Problem to work on
Start at the line below containing "Shop [menuitem] (902, 144)" and stop at the line containing "Necklace Size Chart (920, 1431)". Repeat every line of that stretch exactly, and nothing outside it.

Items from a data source
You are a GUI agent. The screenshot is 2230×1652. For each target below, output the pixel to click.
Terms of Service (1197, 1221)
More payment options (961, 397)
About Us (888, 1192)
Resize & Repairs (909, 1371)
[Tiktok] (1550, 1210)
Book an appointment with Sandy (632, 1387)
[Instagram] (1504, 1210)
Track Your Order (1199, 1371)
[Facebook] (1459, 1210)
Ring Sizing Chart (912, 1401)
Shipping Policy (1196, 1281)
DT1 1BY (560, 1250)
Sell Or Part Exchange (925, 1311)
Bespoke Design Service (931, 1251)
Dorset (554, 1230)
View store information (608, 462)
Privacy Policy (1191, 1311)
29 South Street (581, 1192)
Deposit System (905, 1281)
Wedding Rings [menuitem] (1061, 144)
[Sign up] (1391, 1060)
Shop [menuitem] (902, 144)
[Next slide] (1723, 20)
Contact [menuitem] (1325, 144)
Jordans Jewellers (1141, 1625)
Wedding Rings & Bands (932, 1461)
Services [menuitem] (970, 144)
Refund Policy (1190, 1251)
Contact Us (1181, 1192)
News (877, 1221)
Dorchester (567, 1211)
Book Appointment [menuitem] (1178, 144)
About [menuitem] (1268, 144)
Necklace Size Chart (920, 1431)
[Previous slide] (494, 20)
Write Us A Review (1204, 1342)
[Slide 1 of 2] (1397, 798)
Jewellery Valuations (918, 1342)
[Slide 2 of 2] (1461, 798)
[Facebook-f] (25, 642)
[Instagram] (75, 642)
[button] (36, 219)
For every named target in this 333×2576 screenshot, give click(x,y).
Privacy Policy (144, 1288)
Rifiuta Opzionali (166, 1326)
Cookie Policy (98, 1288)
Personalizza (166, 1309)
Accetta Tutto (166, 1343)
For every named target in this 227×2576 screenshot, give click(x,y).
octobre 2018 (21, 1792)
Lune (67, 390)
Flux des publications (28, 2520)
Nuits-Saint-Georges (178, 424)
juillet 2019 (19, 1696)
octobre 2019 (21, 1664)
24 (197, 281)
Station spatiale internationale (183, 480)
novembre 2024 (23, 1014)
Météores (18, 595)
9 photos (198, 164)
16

Result
Shop [menuitem] (902, 144)
[Next slide] (1723, 20)
Contact [menuitem] (1325, 144)
Jordans Jewellers (1141, 1625)
Wedding Rings & Bands (932, 1461)
Services [menuitem] (970, 144)
Refund Policy (1190, 1251)
Contact Us (1181, 1192)
News (877, 1221)
Dorchester (567, 1211)
Book Appointment [menuitem] (1178, 144)
About [menuitem] (1268, 144)
Necklace Size Chart (920, 1431)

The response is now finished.